Package 'predfairness' reference manual

Title:	Discrimination Mitigation for Machine Learning Models
Description:	Based on different statistical definitions of discrimination, several methods have been proposed to detect and mitigate social inequality in machine learning models. This package aims to provide an alternative to fairness treatment in predictive models. The ROC method implemented in this package is described by Kamiran, Karim and Zhang (2012) <https://ieeexplore.ieee.org/document/6413831/>.
Authors:	Thaís de Bessa Gontijo de Oliveira [aut, cre], Leonardo Paes Vieira [aut], Gustavo Rodrigues Lacerda Silva [ctb], Barbara Bianca Alves Cardoso [ctb], Douglas Alexandre Gomes Vieira [ctb]
Maintainer:	Thaís de Bessa Gontijo de Oliveira <thais.bgo@gmail.com>
License:	GPL (>= 2)
Version:	0.1.0
Built:	2025-03-07 06:59:21 UTC
Source:	CRAN

Adult Dataset

Description

Sample extracted from the 1994 USA census. Each observation is related to an individual.

Format

Data frame with 32,561 rows and 15 columns.

income: factor, >50K / <=50K. Income of each person.
age: integer, age of each person.
workclass factor, category of work. Private, Self-emp-not-inc, Self-emp-inc, Federal-gov, Local-gov, State-gov, Without-pay, Never-worked.
fnlwgt: numeric
education: factor. Bachelors, Some-college, 11th, HS-grad, Prof-school, Assoc-acdm, Assoc-voc, 9th, 7th-8th, 12th, Masters, 1st-4th, 10th, Doctorate, 5th-6th, Preschool.
education_num: numeric. Variable education converted to numeric.
marital-status: factor of marital status. Married-civ-spouse, Divorced, Never-married, Separated, Widowed, Married-spouse-absent, Married-AF-spouse.
occupation: factor. Tech-support, Craft-repair, Other-service, Sales, Exec-managerial, Prof-specialty, Handlers-cleaners, Machine-op-inspct, Adm-clerical, Farming-fishing, Transport-moving, Priv-house-serv, Protective-serv, Armed-Forces.
relationship:: factor. Wife, Own-child, Husband, Not-in-family, Other-relative, Unmarried.
race: factor. White, Asian-Pac-Islander, Amer-Indian-Eskimo, Other, Black.
capital_gain: numeric.
capital_loss. numeric.
hours-per-week: numeric. Worked hours per week.
native-country:: factor. Country of origin.

Value

Returns a data frame with 32,561 rows and 15 columns.

Source

Dataset extracted from: UCL Machine Learning Repository

References

Dua, D. and Graff, C. (2019). UCI Machine Learning Repository [http://archive.ics.uci.edu/ml]. Irvine, CA: University of California, School of Information and Computer Science.

Examples

 data('adult.data')

data('adult.data')

Reject Option based Classification method

Description

Reject Option based Classification (ROC) method for discrimination reduction in predictive models. Given a probabilistic model for binary classifications, ROC is a post processing method which changes instances' classification labels in a defined probability interval. In a probabilistic model, the decision criteria is defined by simply choosing the category with the higher estimated probability. Considering a binary classification, a model returns two complementary probabilities.

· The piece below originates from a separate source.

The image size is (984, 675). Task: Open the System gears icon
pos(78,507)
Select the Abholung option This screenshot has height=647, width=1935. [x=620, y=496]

Assuming that discriminatory classifications occurs near rejection boundary (when probabilities are near 0.5), the ROC method defines an interval in which probabilities can be considered next to the boundary. Then, once the interval size ([0.5, theta]) is defined, the method looks for the higher probability between the two classes. If a privileged person receives a positive classification with probability between 0.5 and theta, the method turn this classification to negative. Conversely, if the method finds a deprived person with negative classification probability between 0.5 and theta, then it changes her to positive.

Usage

roc_method(
  pred_mod,
  positive_col,
  positive_class,
  negative_col,
  sensible_col,
  privileged_group,
  classification_col,
  theta
)
roc_method(
  pred_mod,
  positive_col,
  positive_class,
  negative_col,
  sensible_col,
  privileged_group,
  classification_col,
  theta
)

Arguments

`pred_mod`	data frame - predictions and its probabilities with respect to each category.
`positive_col`	string - positive classification probabilities column name
`positive_class`	string - positive classification label
`negative_col`	string - negative classification probabilities column name
`sensible_col`	string - sensible attribute column name
`privileged_group`	string - privileged group label
`classification_col`	string - classifications column name
`theta`	numeric - classification probabilities threshold

Details

In a binary classification, the highest probability is always greater than 0.5. Considering already classified instances, and selecting people from the privileged-positive classified group and deprived-negative classified group, the method searches for those with the maximum probability less than theta. In this case, the function will change the instance's classification label and replace the two probabilities with their complementary. The user must run the data frame with predictions, the column name with the sensible attribute, as well as the privileged group name through the ROC method. Also, the user must add the classification column name, the categories probabilities columns names and the name of the category considered the positive one. This function returns a data frame with updated probabilities and classifications.

Value

Returns a new data frame with updated classifications and probabilities, maintaining the structure (columns and its names) of the original data frame, ran in the method.

Author(s)

Leonardo Paes Vieira

References

F. Kamiran, A. Karim and X. Zhang, "Decision Theory for Discrimination-Aware Classification," 2012 IEEE 12th International Conference on Data Mining, 2012, pp. 924-929, doi: 10.1109/ICDM.2012.45.

Examples


 data('adult.data')

 adult.data$income = ifelse(test =  adult.data$income == '>50K',
                             yes = 1, no = 0)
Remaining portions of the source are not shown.